An instrument is undergoing development for use in measuring both the horizontal direction and the horizontal speed of wind in the speed range from 60 to 300 mph (about 27 to 134 m/s) at a rate of at least 50 samples per second. The speed range of this instrument greatly exceeds that of conventional anemometers, encompassing speeds observed in hurricanes and tornadoes. Unlike conventional anemometers, this instrument has a small exposure profile and contains no rotating mechanisms and, hence, is more rugged.
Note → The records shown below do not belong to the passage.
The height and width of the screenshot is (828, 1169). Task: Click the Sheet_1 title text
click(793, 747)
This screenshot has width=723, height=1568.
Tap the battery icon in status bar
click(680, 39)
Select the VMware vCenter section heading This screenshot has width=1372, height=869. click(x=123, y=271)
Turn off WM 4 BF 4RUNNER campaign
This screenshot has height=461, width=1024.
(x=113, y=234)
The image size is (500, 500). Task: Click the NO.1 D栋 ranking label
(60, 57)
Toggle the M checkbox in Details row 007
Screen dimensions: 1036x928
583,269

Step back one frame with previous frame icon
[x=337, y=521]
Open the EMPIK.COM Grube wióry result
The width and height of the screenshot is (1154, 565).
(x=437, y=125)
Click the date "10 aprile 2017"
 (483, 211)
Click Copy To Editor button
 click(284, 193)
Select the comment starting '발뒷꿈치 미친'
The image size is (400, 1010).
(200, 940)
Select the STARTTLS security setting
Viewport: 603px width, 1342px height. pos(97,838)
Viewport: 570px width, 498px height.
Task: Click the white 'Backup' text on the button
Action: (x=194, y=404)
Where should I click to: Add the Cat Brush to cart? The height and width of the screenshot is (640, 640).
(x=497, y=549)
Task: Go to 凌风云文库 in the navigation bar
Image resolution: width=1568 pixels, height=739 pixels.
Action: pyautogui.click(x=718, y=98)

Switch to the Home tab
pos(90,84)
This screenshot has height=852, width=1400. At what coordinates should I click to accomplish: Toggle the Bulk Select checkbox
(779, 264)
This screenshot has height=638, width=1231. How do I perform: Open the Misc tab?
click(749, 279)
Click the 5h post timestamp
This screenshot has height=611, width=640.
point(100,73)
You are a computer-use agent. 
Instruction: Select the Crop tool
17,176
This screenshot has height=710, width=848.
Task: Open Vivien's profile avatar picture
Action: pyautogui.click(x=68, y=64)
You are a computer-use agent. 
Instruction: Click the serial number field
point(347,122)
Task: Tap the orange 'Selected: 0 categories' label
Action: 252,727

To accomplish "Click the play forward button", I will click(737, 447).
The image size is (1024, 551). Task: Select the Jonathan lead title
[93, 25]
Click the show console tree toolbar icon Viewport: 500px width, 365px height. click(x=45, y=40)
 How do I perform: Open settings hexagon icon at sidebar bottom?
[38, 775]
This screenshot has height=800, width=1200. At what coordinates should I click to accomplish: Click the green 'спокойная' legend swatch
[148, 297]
This Strain-Gague Anemometer is based on strain-gauge measurement of bending in the orthogonal arms of the carrier plate. The bending is related in a known way to the wind load on the rod.
This instrument is based on measurement of the force exerted by wind on a stationary vertical rod. For the purpose of obtaining readings proportional to the wind force in two orthogonal horizontal directions, one end of the rod is attached to a cruciform carrier plate, the orthogonal arms of which are instrumented with strain gauges (see figure). The aerodynamic load on the rod causes the crossed arms to bend somewhat, and the bending is measured by the strain gauges.

The aerodynamic force on a rod in a cross flow is well understood and is a function of the Reynolds number. The force includes a steady component proportional to drag, which, in turn, is proportional to the square of the wind speed. In addition, over a certain range of the Reynolds number, vortices are periodically shed from the rod, giving rise to a side-to-side oscillating force, the frequency of which is linearly proportional to the wind speed. Hence, the strain-gauge outputs include steady drag components and oscillatory vortex-shedding components that are related to the wind velocity in known ways.

A signal-processing technique has been devised to extract, from the steady and oscillatory components of the strain-gauge outputs, two independent indications of the wind speed. These two indications can then be used to obtain an optimal estimate of the wind speed. When fully developed, the instrument will also include signal-processing electronic circuitry and data-storage circuitry. An internal battery power supply is an important element of the design inasmuch as commercial power would be unreliable in a major storm and should possibly make the instrument more vulnerable to damage by lightning.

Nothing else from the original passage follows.